Let me stress that this is the first recording of this extraordinary organ. A cursory glance at Joseph Nolan’s programme shows, unfortunately, an almost complete disregard for the nature of the instrument, and for the importance of the release. Only the Mendelssohn fits into the equation, and it must be said that Nolan judges the tricky accelerando in the first movement very well. Mendelssohn is known to have played duets on another organ at Buckingham Palace with his former schoolmate Prince Albert. It won’t surprise you to know that this link isn’t mentioned in the programme notes. With carefully argued reasoning, the Bach Passacaglia might also have been justifiable.
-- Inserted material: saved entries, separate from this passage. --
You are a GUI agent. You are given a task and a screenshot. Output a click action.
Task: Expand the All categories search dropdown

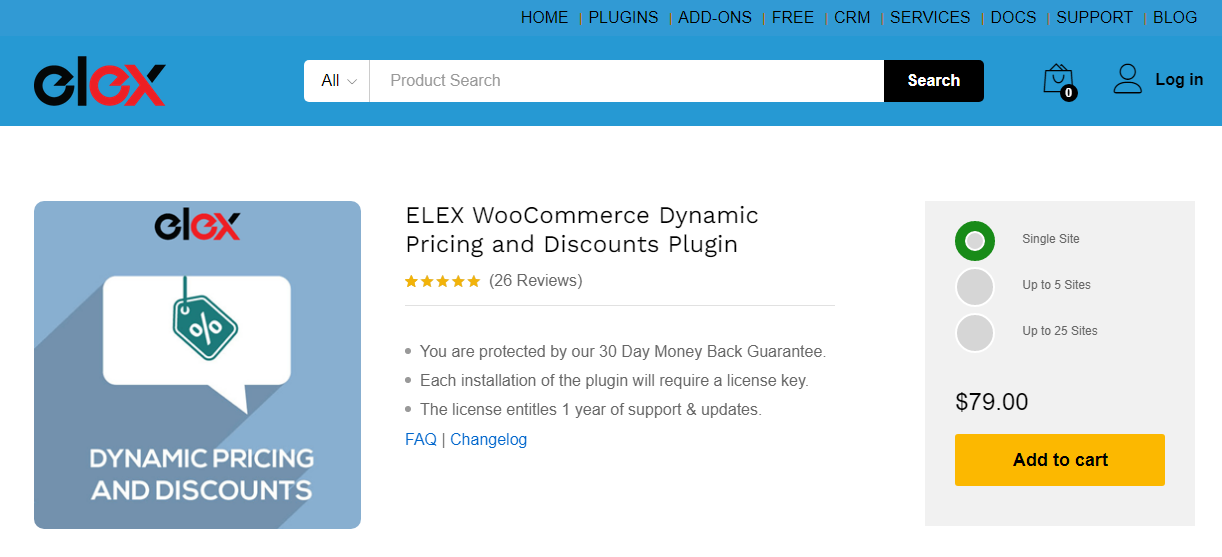click(338, 81)
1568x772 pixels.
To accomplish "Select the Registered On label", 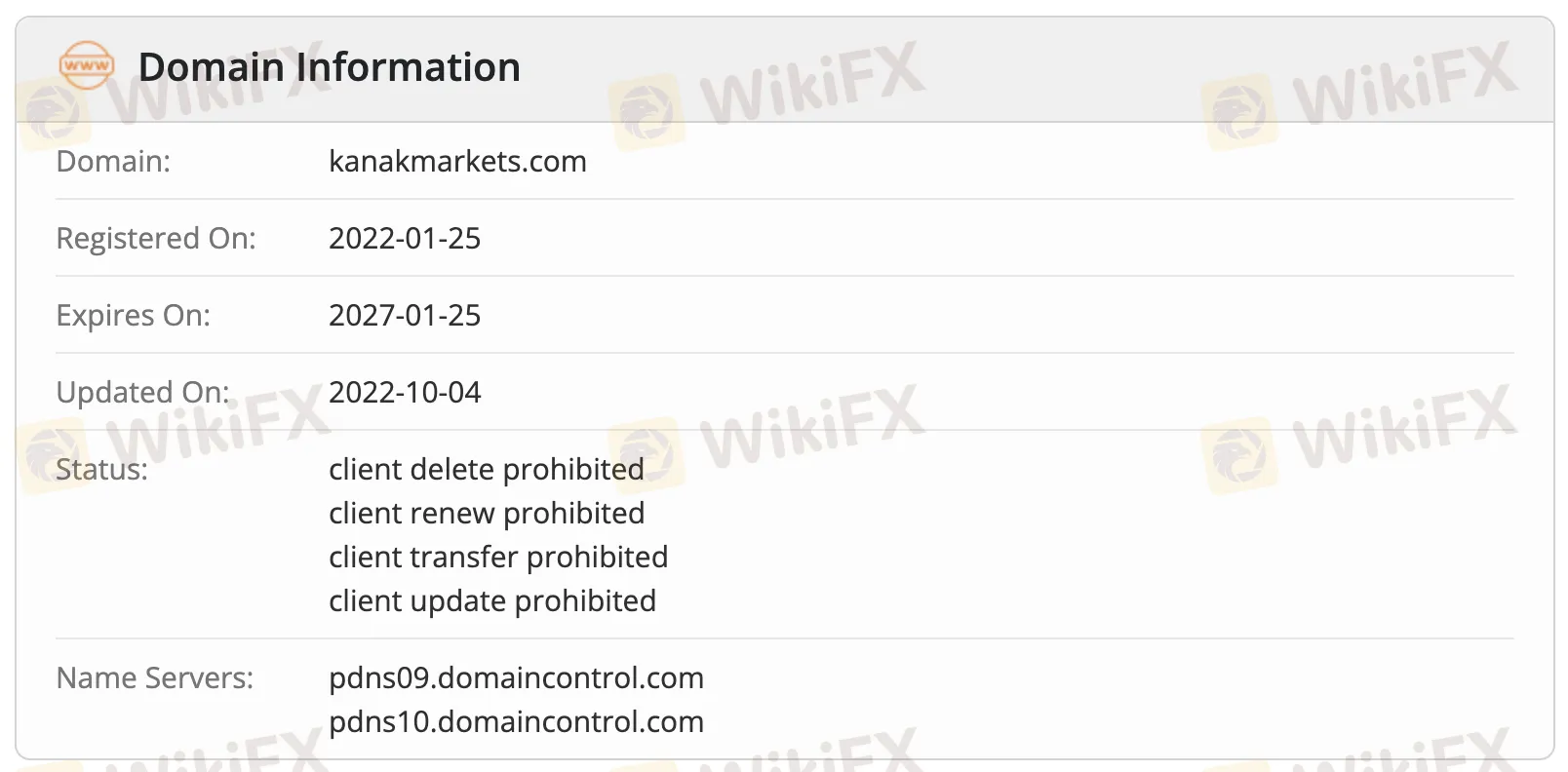I will [x=156, y=238].
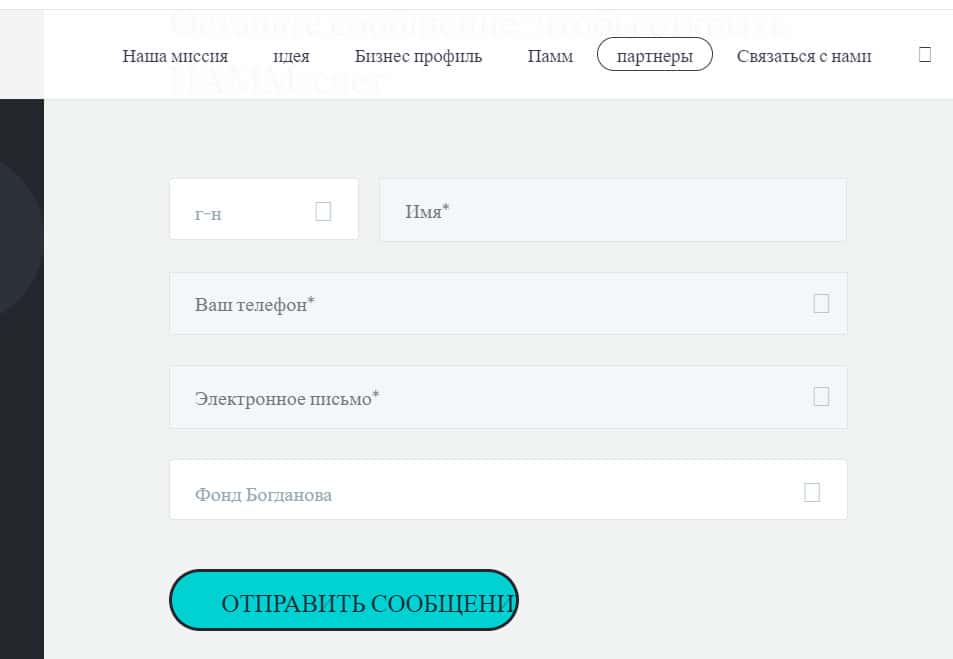This screenshot has width=953, height=659.
Task: Open the Наша миссия menu item
Action: click(175, 56)
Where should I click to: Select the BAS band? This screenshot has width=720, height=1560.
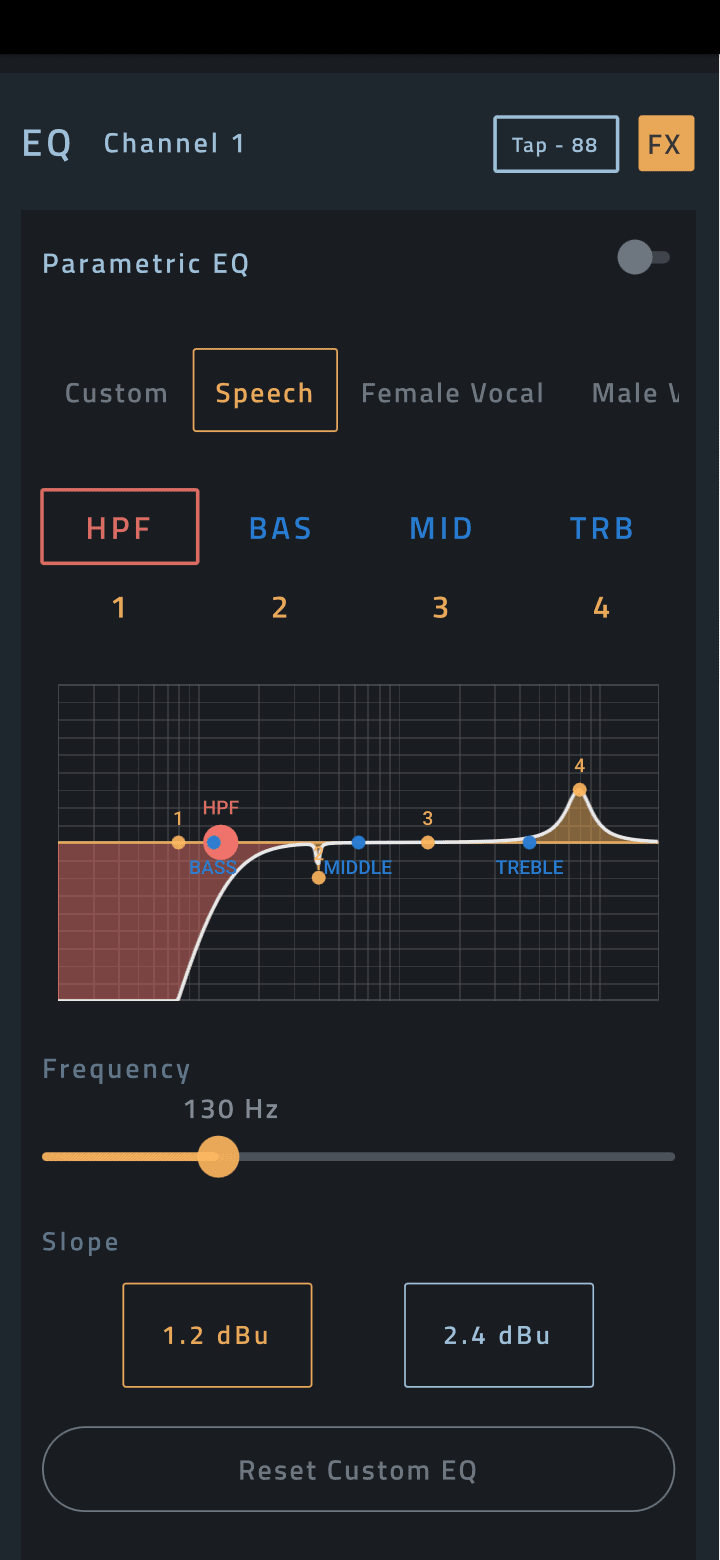[281, 528]
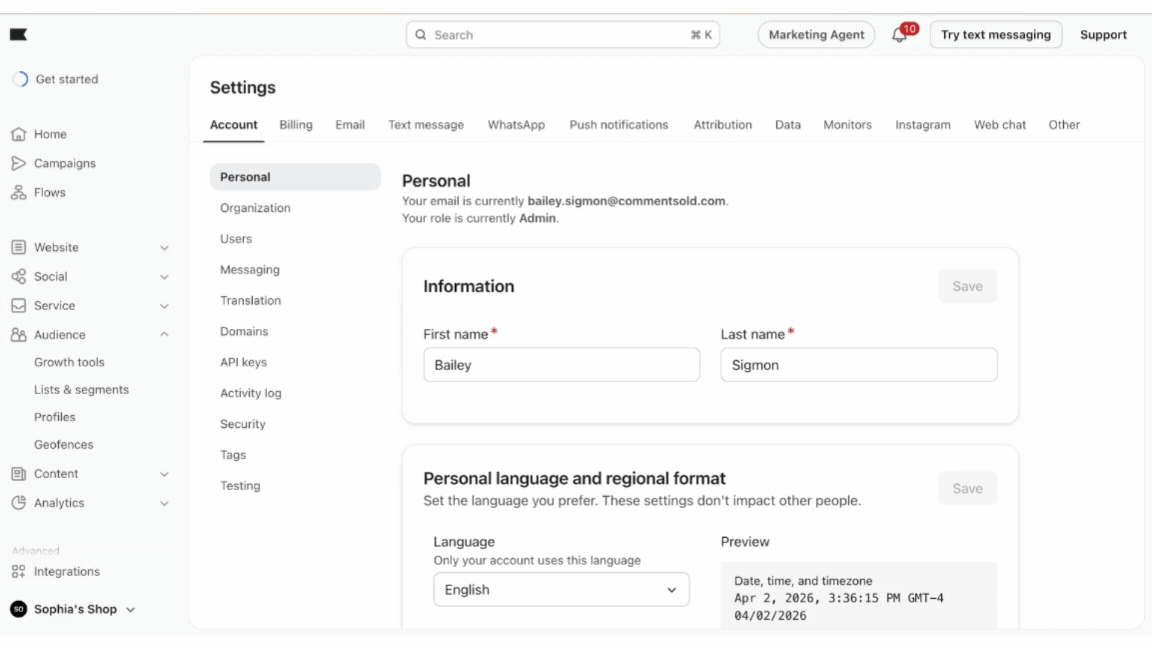Click the Home icon in sidebar
Viewport: 1152px width, 648px height.
pos(18,134)
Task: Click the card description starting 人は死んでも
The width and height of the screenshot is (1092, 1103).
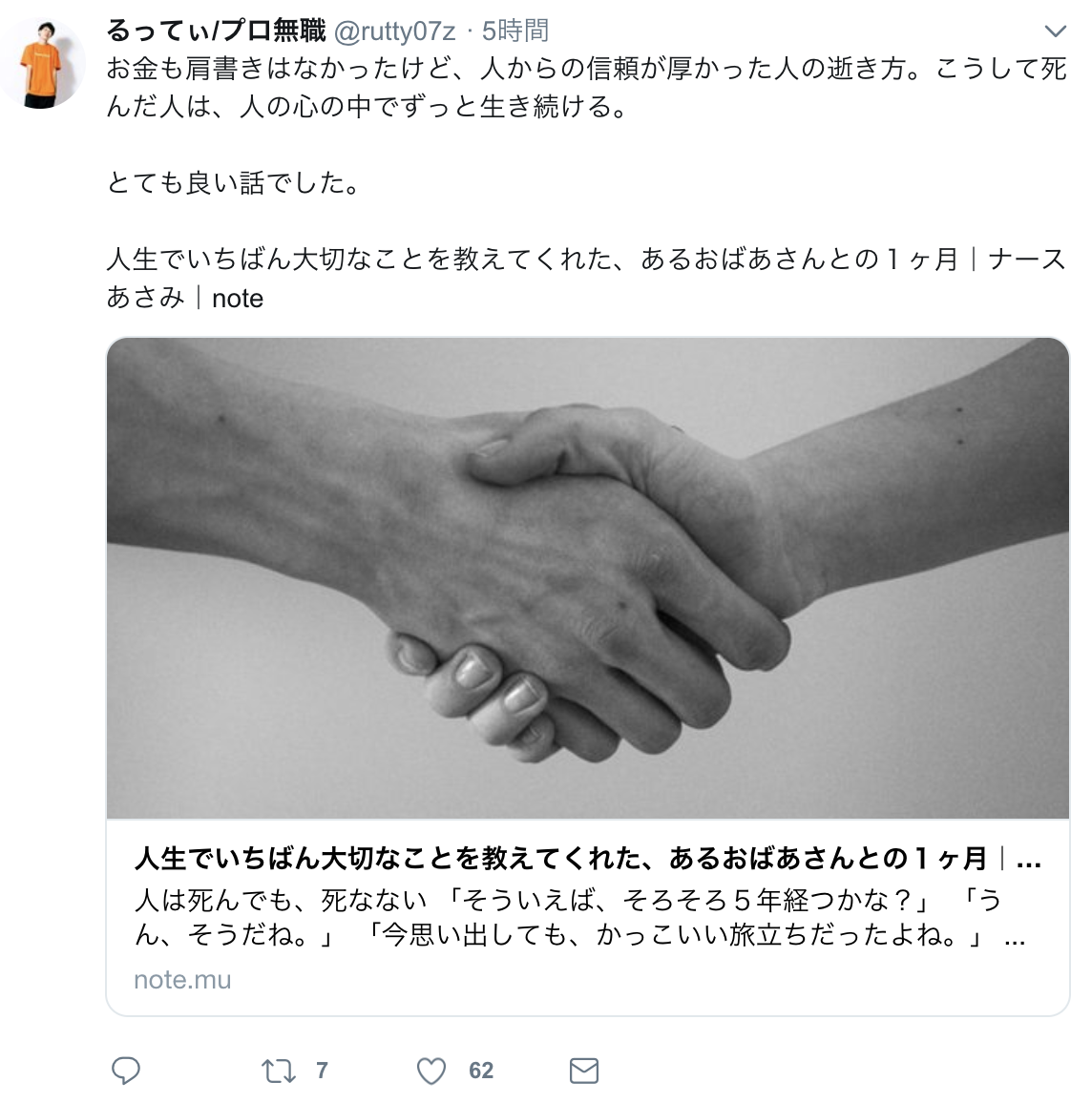Action: click(579, 917)
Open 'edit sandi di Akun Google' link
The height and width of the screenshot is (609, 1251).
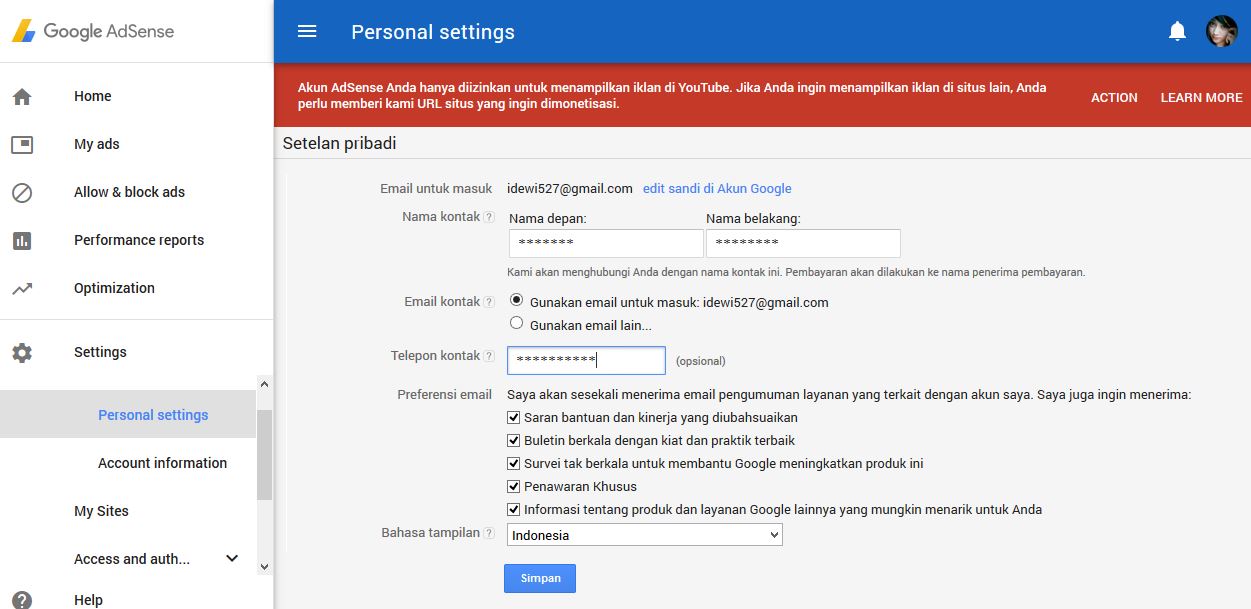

The rest of the programme is, simply, miles off the mark, and Rawsthorne’s Dance Suite isn’t even worth recording. 

Readers of my reviews will know of my endless frustration when the aesthetic links between music and instrument haven’t been properly considered. This is a particularly bad example. While Nolan’s playing is perfectly acceptable, the concept of the CD, reducing the first recording of such an important instrument to commercially acceptable gift-shop fodder, is indefensible.